**TEXTAUSZUG**

• • •

Bürgerkrieg in Syrien: Hunderte Christen fliehen vor dem IS

Über 220 Assyrer wurden vom IS entführt und ihr Kulturerbe zerstört. Die Islamisten liefern sich derzeit heftige Kämpfe mit kurdischen Einheiten.

Das assyrische Dorf Abu Tina in der Provinz Hassaka wurde vom IS erobert. Bild: Reuters

BERLIN taz | Die Zahl der in der Provinz Hassaka im Nordosten Syriens verschleppten christlichen Assyrer ist offenbar höher als zunächst angenommen. Hatte die in London ansässige Syrische Beobachtungsstelle für Menschenrechte am Dienstag noch von mindesten 90 Entführten gesprochen, korrigierte sie die Zahl am Donnerstag auf mindestens 220.

Der assyrische Politiker Ablahd Kourieh sprach gegenüber Reuters gar von 350 bis 400 Christen, die von den Extremisten des Islamischen Staats (IS) gefangen genommen worden seien. Vermutlich wurden sie in Orte gebracht, die vom IS kontrolliert werden. Die Extremisten bekannten sich zunächst nicht zu der Tat.

In der Vergangenheit nutzte der IS in Syrien Entführte gelegentlich als Faustpfand, um sie gegen eigene Kämpfer auszutauschen, die von anderen bewaffneten Gruppen in gefangen genommen wurden. Letzte Woche hatten IS-Kämpfer in Libyen allerdings 21 gefangene koptische Ägypter ermordet. Hunderte von Assyrern sind inzwischen in die beiden größten Städte der Provinz geflohen, die Hauptstadt Hasaka und die syrisch-kurdische Hauptstadt Qamishli.

• • •

**VORLIEGENDE DATENSÄTZE**
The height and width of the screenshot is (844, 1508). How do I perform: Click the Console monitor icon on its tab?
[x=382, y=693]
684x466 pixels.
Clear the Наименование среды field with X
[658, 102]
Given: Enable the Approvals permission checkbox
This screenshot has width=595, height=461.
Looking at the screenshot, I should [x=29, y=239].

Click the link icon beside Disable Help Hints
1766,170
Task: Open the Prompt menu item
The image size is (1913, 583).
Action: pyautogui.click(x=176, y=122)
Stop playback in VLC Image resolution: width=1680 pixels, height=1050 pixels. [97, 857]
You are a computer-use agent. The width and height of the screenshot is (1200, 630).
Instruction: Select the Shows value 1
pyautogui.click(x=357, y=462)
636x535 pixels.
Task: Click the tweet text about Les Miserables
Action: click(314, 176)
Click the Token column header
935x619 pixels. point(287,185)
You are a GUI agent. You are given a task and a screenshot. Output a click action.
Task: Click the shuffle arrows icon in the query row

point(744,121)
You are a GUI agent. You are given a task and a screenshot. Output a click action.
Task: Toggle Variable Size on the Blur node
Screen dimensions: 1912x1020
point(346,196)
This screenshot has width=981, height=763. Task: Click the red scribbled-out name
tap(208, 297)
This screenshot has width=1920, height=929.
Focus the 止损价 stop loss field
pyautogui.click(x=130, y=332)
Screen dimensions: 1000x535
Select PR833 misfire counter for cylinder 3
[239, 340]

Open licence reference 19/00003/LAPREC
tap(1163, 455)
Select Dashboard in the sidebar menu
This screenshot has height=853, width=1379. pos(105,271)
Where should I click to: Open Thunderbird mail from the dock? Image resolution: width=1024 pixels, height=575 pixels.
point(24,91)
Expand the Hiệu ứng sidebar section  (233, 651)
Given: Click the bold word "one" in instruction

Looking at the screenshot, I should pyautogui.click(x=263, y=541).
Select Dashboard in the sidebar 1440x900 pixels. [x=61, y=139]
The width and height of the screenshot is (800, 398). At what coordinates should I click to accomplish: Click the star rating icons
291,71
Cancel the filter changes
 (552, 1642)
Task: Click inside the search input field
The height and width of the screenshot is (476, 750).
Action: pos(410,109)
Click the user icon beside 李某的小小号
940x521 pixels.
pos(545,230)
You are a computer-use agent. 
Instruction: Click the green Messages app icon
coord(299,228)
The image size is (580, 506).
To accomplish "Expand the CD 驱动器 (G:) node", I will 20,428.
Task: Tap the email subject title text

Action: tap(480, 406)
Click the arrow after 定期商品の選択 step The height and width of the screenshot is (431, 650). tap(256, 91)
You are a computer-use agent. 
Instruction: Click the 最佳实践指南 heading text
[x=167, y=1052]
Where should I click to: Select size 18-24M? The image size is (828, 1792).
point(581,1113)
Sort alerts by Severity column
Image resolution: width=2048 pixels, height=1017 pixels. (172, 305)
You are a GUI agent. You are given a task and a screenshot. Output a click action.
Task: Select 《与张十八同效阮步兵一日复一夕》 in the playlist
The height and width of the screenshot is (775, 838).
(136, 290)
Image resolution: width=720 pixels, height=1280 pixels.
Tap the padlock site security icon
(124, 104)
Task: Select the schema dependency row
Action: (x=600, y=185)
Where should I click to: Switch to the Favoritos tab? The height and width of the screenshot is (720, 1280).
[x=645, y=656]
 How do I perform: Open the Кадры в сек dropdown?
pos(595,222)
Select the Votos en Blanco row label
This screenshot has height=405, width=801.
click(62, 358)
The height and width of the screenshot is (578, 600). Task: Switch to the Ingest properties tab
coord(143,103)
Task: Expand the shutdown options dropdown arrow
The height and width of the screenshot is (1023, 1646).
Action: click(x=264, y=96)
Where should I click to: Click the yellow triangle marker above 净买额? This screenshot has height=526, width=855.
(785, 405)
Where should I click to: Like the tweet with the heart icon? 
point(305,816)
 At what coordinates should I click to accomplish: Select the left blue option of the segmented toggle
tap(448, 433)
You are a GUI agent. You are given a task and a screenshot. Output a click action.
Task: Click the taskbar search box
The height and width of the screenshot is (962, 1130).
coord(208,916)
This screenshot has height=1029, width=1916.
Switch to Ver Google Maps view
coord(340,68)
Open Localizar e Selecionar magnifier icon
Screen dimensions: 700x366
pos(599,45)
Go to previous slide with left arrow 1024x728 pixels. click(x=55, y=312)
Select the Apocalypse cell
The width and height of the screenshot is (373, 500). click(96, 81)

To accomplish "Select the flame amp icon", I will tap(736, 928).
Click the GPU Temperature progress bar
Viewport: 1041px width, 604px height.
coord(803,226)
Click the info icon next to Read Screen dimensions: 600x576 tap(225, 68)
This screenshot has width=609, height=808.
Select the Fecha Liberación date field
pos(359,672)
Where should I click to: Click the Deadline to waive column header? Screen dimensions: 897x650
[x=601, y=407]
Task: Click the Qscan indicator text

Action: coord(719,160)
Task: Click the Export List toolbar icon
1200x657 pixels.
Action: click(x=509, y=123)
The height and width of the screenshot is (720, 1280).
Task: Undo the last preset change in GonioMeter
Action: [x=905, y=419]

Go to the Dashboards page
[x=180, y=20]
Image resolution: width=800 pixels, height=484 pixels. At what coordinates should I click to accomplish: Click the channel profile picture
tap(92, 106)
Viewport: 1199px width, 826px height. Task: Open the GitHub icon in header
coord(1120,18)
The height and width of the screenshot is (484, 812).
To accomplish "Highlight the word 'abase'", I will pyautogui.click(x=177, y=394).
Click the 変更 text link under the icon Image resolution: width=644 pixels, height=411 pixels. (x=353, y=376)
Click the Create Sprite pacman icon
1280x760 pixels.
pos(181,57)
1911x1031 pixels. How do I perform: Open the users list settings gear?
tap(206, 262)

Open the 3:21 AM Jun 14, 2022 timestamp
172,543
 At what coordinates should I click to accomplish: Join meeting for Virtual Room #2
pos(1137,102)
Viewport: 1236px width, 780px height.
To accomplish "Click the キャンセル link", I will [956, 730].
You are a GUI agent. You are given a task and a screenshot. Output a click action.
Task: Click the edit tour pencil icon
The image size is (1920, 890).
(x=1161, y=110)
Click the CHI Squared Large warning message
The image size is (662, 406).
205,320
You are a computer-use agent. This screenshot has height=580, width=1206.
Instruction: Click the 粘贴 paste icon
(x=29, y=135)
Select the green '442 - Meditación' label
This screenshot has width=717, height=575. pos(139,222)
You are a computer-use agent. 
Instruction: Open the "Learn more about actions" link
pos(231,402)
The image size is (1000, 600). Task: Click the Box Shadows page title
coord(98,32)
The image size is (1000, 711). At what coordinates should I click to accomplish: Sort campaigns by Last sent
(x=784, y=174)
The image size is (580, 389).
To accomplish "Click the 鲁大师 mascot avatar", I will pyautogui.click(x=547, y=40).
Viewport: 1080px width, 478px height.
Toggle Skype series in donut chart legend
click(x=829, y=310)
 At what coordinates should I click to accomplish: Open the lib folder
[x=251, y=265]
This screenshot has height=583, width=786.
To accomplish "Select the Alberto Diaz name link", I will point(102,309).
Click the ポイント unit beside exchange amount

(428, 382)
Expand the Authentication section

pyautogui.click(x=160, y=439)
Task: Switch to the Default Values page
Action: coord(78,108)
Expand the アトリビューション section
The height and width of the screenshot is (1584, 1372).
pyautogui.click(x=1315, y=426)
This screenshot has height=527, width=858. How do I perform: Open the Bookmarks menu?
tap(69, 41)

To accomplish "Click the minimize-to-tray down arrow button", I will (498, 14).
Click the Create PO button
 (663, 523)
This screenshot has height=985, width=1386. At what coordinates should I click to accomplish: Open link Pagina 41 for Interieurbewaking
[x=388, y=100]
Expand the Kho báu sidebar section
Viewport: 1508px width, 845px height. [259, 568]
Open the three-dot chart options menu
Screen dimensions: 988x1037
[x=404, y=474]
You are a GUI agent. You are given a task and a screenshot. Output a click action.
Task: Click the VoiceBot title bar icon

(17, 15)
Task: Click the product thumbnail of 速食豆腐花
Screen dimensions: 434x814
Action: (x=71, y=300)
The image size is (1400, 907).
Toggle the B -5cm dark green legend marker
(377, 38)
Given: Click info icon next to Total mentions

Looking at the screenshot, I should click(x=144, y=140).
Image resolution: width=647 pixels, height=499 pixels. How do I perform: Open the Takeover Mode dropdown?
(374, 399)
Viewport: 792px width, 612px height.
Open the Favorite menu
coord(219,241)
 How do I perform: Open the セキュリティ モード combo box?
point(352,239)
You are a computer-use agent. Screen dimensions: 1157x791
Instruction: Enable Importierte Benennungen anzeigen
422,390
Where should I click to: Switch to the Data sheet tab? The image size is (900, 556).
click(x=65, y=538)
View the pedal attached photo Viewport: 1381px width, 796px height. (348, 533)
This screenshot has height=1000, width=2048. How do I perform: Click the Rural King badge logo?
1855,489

• • •

**DIE AUFGABE**
Kannst du den Textauszug über die vom IS verschleppten Assyrer in Syrien vollständig und Wort für Wort wiedergeben?

**ERGEBNIS**
Bürgerkrieg in Syrien: Hunderte Christen fliehen vor dem IS

Über 220 Assyrer wurden vom IS entführt und ihr Kulturerbe zerstört. Die Islamisten liefern sich derzeit heftige Kämpfe mit kurdischen Einheiten.

Das assyrische Dorf Abu Tina in der Provinz Hassaka wurde vom IS erobert. Bild: Reuters

BERLIN taz | Die Zahl der in der Provinz Hassaka im Nordosten Syriens verschleppten christlichen Assyrer ist offenbar höher als zunächst angenommen. Hatte die in London ansässige Syrische Beobachtungsstelle für Menschenrechte am Dienstag noch von mindesten 90 Entführten gesprochen, korrigierte sie die Zahl am Donnerstag auf mindestens 220.

Der assyrische Politiker Ablahd Kourieh sprach gegenüber Reuters gar von 350 bis 400 Christen, die von den Extremisten des Islamischen Staats (IS) gefangen genommen worden seien. Vermutlich wurden sie in Orte gebracht, die vom IS kontrolliert werden. Die Extremisten bekannten sich zunächst nicht zu der Tat.

In der Vergangenheit nutzte der IS in Syrien Entführte gelegentlich als Faustpfand, um sie gegen eigene Kämpfer auszutauschen, die von anderen bewaffneten Gruppen in gefangen genommen wurden. Letzte Woche hatten IS-Kämpfer in Libyen allerdings 21 gefangene koptische Ägypter ermordet. Hunderte von Assyrern sind inzwischen in die beiden größten Städte der Provinz geflohen, die Hauptstadt Hasaka und die syrisch-kurdische Hauptstadt Qamishli.